UPDATE: As of 9/21/2022, Guidebox appears to no longer be in service, so we are leaving this article here as-is for historical reference.
This article will walk you through how to visualize data from the Guidebox Data API.
Data Visualization
Let’s start with visualizing the movies - you’ll first want to read all Netflix movies into a Pandas dataframe for analysis.
import pandas as pd
import numpy as np
movies_df = pd.read_csv('~/Desktop/all_netflix_movies.csv')
Now let’s see how the release year is distributed:
movies_df['results.release_year'] \
.value_counts() \
.sort_index(ascending=False) \
.plot(kind='bar', figsize=(20,5))
We can then visualize the distribution of release year:
It looks like most of the movies are relatively recent, which is nice. Let’s change this to a pie chart and focus primarily on the movies since 2005.

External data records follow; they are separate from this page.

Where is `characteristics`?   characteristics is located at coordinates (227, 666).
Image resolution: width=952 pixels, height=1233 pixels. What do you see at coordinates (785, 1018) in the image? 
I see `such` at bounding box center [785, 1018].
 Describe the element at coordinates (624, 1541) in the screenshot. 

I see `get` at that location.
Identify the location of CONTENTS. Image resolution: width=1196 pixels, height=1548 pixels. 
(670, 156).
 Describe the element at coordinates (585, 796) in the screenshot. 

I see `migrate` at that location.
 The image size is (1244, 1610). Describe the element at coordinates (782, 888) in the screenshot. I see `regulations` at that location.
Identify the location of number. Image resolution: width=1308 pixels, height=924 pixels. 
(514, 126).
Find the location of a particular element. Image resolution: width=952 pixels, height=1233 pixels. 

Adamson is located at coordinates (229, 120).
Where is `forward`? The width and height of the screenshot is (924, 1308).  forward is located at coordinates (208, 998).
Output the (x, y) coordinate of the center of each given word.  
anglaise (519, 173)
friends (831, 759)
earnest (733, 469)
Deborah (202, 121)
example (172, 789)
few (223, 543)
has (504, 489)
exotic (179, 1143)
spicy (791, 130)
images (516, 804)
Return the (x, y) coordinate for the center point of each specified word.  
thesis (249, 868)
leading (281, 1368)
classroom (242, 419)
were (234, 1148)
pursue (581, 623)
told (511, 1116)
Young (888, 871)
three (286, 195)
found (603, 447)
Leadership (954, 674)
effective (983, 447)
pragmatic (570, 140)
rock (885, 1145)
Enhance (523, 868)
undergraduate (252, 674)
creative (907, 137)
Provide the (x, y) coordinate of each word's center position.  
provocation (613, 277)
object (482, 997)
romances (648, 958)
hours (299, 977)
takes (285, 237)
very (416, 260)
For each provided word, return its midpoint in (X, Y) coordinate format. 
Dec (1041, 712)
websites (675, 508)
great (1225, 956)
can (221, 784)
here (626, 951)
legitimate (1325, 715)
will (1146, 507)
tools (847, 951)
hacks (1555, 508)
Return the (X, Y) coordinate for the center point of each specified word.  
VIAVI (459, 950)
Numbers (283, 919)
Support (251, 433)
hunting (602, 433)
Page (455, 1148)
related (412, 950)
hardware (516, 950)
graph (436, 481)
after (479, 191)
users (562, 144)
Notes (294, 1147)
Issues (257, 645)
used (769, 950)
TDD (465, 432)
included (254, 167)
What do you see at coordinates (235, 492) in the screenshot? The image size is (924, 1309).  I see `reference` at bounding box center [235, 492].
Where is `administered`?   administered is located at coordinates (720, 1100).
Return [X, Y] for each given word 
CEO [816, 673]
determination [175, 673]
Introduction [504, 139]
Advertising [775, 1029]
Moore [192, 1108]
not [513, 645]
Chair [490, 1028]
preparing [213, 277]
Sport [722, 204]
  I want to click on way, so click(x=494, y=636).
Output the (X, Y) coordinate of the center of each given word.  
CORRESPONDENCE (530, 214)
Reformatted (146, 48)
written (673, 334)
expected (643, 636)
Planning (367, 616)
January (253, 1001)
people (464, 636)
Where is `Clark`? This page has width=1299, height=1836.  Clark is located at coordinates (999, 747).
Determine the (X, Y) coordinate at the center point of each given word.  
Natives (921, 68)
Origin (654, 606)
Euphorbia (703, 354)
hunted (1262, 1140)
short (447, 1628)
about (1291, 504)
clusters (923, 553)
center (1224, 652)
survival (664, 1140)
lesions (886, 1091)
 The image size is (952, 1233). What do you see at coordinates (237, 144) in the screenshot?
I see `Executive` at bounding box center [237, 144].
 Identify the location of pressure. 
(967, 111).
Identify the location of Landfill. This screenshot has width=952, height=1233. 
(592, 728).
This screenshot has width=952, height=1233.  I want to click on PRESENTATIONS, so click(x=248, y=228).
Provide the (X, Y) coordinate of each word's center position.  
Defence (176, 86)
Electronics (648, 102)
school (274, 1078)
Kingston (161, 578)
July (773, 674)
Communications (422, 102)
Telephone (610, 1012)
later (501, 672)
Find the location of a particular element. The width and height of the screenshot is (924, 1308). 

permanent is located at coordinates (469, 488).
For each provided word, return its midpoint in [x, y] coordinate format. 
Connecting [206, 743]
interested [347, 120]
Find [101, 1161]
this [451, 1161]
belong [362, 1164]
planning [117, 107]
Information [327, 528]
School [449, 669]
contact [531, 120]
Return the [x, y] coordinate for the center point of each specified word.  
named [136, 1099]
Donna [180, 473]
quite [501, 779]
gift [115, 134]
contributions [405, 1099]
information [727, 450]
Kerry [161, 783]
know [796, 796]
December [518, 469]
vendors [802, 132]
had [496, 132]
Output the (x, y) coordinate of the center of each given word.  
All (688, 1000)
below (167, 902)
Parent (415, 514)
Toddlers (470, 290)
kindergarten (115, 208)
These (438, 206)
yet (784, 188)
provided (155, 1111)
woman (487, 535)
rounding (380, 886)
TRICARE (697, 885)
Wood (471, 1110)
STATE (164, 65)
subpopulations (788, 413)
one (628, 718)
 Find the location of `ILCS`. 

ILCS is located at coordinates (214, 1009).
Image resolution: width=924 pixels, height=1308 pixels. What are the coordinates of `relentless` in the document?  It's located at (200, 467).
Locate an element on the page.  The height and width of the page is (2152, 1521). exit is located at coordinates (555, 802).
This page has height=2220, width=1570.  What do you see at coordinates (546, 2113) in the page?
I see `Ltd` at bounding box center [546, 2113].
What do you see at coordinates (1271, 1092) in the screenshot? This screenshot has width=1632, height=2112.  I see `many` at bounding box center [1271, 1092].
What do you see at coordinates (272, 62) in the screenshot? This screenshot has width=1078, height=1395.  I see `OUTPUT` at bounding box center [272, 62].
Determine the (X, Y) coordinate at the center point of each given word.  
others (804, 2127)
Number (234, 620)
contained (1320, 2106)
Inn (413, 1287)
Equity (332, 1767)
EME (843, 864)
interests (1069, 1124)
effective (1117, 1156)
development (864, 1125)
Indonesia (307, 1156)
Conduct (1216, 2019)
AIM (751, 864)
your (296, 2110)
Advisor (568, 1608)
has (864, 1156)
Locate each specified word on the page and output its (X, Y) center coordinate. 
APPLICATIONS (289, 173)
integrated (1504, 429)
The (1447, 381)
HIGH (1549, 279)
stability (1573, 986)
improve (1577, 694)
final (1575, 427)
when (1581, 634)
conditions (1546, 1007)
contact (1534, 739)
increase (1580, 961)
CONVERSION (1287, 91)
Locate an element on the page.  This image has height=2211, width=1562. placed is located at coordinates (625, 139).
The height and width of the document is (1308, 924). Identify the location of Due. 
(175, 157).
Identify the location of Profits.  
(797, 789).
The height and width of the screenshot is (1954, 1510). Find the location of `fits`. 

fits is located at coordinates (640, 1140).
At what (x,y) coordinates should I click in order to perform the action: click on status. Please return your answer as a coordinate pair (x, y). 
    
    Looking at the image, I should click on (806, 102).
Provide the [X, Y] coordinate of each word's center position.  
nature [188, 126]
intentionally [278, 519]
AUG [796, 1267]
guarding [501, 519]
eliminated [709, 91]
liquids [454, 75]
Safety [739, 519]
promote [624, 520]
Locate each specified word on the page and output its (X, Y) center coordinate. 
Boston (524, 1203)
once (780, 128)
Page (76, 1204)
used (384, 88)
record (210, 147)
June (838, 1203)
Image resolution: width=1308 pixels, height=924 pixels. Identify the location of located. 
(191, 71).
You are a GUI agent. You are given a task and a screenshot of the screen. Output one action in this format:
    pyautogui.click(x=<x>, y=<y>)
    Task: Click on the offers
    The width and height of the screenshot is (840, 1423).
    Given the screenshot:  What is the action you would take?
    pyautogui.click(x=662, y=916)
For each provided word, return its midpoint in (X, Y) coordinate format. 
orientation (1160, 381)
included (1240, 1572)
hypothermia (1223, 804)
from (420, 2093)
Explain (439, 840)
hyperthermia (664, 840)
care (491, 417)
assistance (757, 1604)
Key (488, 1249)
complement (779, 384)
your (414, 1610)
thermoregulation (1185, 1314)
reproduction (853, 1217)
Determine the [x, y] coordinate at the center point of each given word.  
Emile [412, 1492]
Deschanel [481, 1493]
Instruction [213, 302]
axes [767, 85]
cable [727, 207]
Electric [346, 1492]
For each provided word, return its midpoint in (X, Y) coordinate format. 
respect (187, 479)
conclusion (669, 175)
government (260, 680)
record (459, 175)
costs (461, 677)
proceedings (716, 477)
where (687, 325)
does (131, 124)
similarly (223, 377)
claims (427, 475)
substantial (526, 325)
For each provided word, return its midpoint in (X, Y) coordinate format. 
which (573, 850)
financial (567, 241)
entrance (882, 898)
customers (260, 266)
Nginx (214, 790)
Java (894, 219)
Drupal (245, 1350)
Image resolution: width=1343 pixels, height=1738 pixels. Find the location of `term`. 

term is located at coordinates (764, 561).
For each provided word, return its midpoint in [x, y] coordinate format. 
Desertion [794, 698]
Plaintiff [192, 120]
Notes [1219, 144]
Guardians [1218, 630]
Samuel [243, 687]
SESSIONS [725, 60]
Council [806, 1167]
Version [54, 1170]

We’ll first want to declare a display_year
in the data frame where we want to display the year if the movie is from 2005 or more recent, or a generic pre_2005
category to group all the very old movies together in.
movies_df['display_year'] = np.where(
movies_df['results.release_year'] < 2005,
'pre_2005',
movies_df['results.release_year']
)
Now we have a reasonable amount of categories we can plot:
movies_df['display_year'] \
.value_counts() \
.sort_index(ascending=False) \
.plot(kind='pie', figsize=(5,5))
And the plot looks a little like this:
Now let’s repeat this process for Netflix shows!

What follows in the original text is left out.